Deploy Sentiment Analyzer Using SageMaker and W&B
Introduction
In this report we will use AWS Sagemaker to train, tune and deploy our model – a sentiment classifier trained on the IMDB movie reviews dataset. We will track our model architectures, compare our model performance and find the best set of hyperparameters using Weights & Biases.
AWS SageMaker
Amazon SageMaker is a fully-managed service that enables data scientists and developers to quickly and easily build, train, and deploy machine learning models at any scale. Amazon SageMaker includes modules that can be used together or independently to build, train, and deploy your machine learning models.
Using W&B with SageMaker
Authentication
W&B looks for a file named secrets.env
relative to the training script and loads it into the environment when wandb.init()
is called. You can generate a secrets.env
file by calling wandb.sagemaker_auth(path="source_dir")
in the script you use to launch your experiments. Be sure to add this file to your .gitignore
!
Existing Estimators
If you're using one of SageMakers preconfigured estimators you need to add a requirements.txt
to your source directory that includes wandb:
wandb
If you're using an estimator that's running Python 2, you'll need to install psutil directly from a wheel before installing wandb:
https://wheels.galaxyproject.org/packages/psutil-5.4.8-cp27-cp27mu-manylinux1_x86_64.whl
wandb
Next up, we'll walk through a detailed example of using SageMaker with W&B.

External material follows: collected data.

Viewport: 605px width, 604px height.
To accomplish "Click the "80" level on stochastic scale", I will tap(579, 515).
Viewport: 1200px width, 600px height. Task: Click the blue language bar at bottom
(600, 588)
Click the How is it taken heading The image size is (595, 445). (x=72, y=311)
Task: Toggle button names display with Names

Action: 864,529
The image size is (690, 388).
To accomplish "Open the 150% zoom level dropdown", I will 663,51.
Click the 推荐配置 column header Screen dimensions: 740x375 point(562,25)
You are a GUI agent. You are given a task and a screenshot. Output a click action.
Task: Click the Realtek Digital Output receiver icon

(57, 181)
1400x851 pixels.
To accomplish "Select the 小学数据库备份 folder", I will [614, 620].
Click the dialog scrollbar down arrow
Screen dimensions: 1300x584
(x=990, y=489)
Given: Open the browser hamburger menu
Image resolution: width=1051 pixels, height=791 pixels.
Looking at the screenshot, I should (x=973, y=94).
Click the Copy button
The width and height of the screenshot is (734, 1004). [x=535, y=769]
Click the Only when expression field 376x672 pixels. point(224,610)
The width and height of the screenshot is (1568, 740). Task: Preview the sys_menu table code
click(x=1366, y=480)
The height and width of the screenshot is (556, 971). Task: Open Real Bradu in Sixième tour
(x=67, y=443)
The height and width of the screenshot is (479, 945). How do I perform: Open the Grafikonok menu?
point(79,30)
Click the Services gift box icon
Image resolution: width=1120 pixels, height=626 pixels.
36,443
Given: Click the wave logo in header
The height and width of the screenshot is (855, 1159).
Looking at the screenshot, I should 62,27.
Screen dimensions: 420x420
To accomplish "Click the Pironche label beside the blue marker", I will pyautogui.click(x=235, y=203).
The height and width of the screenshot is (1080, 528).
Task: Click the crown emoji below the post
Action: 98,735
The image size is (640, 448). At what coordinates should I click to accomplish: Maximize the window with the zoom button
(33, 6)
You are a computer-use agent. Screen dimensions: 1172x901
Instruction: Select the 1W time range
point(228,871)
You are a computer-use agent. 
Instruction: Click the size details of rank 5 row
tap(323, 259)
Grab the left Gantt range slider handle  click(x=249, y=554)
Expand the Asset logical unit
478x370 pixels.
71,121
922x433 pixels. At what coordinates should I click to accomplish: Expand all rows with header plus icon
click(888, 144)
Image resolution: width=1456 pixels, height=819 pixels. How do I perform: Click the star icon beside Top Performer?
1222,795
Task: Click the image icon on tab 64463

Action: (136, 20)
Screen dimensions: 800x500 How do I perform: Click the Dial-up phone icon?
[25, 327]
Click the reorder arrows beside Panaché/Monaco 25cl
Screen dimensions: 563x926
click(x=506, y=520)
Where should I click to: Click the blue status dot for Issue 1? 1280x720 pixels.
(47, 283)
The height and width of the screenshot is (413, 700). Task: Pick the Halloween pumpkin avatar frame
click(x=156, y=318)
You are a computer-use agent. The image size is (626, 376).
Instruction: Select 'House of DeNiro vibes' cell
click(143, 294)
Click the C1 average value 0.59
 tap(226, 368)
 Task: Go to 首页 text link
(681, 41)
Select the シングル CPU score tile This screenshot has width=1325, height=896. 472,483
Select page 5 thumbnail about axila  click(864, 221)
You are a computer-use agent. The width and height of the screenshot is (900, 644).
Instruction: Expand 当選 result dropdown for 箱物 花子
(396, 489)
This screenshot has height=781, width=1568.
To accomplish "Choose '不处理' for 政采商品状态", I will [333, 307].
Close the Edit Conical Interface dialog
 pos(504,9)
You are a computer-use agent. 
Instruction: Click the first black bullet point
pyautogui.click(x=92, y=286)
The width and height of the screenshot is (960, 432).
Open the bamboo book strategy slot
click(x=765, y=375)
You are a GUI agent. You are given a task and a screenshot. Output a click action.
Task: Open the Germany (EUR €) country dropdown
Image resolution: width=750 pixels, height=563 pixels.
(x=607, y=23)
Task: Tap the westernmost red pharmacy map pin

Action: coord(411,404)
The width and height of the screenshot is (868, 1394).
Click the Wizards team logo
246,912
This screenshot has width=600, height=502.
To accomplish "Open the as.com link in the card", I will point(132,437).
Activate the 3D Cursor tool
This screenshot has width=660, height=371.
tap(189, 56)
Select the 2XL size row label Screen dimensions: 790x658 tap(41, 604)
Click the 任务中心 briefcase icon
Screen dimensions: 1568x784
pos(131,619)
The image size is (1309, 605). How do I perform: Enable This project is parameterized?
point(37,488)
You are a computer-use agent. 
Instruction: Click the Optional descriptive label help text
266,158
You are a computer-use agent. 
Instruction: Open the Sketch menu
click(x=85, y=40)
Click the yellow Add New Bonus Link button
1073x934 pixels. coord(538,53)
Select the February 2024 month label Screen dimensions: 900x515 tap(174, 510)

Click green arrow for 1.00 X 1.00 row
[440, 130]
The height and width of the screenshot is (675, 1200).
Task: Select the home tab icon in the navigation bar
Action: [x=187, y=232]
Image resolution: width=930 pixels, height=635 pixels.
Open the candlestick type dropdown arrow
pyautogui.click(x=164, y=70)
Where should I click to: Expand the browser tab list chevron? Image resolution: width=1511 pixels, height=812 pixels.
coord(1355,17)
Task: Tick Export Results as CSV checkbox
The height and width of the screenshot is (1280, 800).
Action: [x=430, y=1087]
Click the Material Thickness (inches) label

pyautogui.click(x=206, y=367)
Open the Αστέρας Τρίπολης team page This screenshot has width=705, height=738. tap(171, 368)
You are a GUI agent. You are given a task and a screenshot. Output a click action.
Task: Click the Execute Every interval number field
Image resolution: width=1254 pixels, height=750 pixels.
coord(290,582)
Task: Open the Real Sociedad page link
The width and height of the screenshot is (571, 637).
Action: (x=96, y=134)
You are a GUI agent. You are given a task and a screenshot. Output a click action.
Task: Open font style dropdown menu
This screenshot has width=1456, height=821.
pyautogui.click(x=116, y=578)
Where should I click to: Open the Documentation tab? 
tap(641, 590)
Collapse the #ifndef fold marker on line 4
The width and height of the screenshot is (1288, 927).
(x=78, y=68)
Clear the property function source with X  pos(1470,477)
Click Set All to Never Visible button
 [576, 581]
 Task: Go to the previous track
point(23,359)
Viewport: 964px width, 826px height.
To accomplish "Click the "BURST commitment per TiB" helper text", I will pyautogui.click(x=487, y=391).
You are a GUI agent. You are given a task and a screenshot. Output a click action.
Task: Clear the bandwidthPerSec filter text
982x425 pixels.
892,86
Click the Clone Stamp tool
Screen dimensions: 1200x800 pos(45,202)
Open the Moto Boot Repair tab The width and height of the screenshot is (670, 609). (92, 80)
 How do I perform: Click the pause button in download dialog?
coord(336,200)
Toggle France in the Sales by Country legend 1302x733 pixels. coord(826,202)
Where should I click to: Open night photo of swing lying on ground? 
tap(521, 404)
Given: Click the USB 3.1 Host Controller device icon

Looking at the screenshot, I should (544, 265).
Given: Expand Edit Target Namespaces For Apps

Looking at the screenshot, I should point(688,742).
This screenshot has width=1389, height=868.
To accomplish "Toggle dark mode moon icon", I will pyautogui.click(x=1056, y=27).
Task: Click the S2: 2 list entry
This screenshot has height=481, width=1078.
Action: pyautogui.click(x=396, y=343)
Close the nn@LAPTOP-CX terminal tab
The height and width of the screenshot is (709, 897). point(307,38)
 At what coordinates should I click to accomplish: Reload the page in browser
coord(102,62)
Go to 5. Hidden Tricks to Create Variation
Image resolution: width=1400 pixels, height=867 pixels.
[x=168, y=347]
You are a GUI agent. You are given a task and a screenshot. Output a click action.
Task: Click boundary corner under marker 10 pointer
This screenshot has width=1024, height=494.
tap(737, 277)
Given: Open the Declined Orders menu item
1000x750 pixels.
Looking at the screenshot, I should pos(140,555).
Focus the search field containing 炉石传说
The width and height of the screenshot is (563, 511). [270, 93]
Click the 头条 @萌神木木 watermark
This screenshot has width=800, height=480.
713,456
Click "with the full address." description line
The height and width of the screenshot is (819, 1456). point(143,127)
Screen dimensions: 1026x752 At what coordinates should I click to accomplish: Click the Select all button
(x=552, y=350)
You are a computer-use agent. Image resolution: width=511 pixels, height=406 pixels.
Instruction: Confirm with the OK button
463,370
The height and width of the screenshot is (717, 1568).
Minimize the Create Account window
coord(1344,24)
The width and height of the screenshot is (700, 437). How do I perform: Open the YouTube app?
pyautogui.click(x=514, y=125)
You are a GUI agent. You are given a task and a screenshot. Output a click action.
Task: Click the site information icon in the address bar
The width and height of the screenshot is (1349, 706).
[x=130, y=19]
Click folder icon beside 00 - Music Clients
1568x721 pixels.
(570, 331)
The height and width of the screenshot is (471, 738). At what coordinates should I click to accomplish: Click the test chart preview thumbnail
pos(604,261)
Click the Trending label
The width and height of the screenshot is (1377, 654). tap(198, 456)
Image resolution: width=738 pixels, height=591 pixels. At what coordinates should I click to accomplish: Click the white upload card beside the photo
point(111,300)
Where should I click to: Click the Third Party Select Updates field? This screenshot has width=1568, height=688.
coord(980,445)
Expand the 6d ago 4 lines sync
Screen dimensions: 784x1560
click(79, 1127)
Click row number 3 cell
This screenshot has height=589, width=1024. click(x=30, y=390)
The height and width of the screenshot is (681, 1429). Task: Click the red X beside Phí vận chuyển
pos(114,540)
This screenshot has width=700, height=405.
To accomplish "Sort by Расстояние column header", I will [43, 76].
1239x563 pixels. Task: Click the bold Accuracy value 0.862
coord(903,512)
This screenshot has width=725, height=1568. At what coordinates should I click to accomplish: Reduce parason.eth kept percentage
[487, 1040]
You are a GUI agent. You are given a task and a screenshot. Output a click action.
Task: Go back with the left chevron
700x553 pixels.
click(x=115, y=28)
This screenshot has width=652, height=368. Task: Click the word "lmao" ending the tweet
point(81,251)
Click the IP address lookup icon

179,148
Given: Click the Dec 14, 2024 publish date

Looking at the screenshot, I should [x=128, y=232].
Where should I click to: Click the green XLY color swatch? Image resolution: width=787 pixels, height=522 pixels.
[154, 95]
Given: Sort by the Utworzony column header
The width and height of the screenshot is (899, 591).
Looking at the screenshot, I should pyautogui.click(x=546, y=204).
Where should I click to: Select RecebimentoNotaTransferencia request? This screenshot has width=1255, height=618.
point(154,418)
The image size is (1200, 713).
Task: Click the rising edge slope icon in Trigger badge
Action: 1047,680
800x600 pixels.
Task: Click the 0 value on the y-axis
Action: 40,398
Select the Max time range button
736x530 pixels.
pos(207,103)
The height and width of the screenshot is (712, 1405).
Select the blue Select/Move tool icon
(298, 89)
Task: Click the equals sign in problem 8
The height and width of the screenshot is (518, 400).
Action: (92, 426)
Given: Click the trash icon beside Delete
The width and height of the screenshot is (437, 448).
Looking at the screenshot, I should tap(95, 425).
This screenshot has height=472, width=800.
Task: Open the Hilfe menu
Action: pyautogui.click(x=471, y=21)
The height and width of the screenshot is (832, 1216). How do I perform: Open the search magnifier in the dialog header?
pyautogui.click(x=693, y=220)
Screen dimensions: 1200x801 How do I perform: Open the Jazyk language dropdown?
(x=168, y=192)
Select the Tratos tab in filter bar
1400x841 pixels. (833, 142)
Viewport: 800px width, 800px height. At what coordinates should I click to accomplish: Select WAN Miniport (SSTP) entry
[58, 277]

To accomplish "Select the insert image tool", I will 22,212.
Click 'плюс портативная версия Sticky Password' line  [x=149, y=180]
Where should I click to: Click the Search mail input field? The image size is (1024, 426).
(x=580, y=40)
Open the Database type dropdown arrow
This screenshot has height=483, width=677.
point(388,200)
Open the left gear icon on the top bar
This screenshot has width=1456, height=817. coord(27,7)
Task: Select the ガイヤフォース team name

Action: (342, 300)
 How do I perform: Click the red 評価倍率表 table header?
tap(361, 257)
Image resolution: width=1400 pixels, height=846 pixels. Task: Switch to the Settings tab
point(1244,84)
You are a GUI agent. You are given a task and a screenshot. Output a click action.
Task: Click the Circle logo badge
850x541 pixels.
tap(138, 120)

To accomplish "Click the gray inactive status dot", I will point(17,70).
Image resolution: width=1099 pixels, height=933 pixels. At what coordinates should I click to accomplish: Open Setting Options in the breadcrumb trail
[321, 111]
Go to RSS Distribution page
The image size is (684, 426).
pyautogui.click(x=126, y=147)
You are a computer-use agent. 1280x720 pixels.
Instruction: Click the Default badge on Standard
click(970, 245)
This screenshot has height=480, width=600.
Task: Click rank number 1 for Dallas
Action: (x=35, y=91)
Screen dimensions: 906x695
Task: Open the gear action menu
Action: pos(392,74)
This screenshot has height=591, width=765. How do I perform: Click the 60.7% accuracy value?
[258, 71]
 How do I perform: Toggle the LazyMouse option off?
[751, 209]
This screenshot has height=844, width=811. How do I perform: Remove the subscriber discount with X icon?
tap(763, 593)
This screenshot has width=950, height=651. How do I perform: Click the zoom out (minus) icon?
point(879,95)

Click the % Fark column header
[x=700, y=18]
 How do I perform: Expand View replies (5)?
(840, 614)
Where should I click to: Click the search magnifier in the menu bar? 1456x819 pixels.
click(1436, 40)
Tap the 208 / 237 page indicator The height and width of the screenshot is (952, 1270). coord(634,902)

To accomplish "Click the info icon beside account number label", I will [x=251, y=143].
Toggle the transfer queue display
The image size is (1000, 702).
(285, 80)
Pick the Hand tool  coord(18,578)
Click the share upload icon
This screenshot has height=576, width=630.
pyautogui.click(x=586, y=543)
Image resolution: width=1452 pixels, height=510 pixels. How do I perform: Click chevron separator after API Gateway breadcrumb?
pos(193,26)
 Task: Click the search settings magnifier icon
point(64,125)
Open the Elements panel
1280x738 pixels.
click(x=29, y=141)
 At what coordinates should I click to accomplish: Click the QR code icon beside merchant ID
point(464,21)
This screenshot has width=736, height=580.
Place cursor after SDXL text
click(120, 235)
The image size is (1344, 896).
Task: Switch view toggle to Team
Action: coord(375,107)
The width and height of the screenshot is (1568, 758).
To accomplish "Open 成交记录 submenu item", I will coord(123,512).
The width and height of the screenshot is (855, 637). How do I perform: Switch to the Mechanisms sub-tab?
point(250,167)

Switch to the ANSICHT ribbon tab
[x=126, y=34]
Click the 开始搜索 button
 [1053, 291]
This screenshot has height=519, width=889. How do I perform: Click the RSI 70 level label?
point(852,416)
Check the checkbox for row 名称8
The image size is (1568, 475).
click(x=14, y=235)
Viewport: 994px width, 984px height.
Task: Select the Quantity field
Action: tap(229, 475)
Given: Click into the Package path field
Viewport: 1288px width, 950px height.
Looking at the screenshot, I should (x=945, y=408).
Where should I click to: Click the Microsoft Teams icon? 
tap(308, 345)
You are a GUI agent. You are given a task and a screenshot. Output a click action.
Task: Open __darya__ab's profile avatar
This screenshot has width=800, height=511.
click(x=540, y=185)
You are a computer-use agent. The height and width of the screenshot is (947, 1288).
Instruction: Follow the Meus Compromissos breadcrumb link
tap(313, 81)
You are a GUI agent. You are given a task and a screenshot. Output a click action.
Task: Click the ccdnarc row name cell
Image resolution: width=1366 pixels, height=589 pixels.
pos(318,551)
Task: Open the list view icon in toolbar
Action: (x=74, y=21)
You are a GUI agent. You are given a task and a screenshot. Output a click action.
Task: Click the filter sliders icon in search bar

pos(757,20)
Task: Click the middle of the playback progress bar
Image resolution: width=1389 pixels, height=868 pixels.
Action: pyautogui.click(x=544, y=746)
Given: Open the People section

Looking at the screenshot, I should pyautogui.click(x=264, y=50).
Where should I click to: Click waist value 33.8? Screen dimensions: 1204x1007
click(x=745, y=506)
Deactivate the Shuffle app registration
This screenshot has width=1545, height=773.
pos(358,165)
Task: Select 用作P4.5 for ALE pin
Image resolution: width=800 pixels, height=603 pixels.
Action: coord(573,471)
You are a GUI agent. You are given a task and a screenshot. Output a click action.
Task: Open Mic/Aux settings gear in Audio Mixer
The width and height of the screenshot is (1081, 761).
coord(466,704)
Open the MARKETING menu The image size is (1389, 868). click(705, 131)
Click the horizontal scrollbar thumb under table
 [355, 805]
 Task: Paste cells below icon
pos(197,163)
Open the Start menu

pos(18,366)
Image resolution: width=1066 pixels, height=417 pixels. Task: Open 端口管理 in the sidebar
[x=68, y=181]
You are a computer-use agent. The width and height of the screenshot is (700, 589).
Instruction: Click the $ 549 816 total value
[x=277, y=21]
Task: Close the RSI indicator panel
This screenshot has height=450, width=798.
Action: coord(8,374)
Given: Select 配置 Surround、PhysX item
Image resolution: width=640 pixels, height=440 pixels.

Step 1. Download and Pre-process the Data
Downloading the Dataset
Let us begin by downloading the IMDB dataset using AWS SageMaker notebook instance. It is a set of 25,000 highly polar movie reviews for training and 25,000 for testing. It consists of movie reviews from the website imdb.com, each labeled as either 'positive' if the reviewer enjoyed the film, or 'negative' otherwise.
%mkdir ../data
!wget -O ../data/aclImdb_v1.tar.gz http://ai.stanford.edu/~amaas/data/sentiment/aclImdb_v1.tar.gz
!tar -zxf ../data/aclImdb_v1.tar.gz -C ../data
Preparing the Data
Now, let us read each of the reviews and combine them into a single input structure. Then, we will split the dataset into a training set and a testing set.
def read_imdb_data(data_dir='../data/aclImdb'):
data = {}
labels = {}
for data_type in ['train', 'test']:
data[data_type] = {}
labels[data_type] = {}
for sentiment in ['pos', 'neg']:
data[data_type][sentiment] = []
labels[data_type][sentiment] = []
path = os.path.join(data_dir, data_type, sentiment, '*.txt')
files = glob.glob(path)
for f in files:
with open(f) as review:
data[data_type][sentiment].append(review.read())
# positive review is '1' and a negative is '0'
labels[data_type][sentiment].append(1 if sentiment == 'pos' else 0)
return data, labels
data, labels = read_imdb_data()
Now that we have split the raw data as train and test, the next step is to combine them and shuffle the result.
def prepare_imdb_data(data, labels):
#Combine positive and negative reviews and labels
data_train = data['train']['pos'] + data['train']['neg']
data_test = data['test']['pos'] + data['test']['neg']
labels_train = labels['train']['pos'] + labels['train']['neg']
labels_test = labels['test']['pos'] + labels['test']['neg']
data_train, labels_train = shuffle(data_train, labels_train)
data_test, labels_test = shuffle(data_test, labels_test)
return data_train, data_test, labels_train, labels_test
train_X, test_X, train_y, test_y = prepare_imdb_data(data, labels)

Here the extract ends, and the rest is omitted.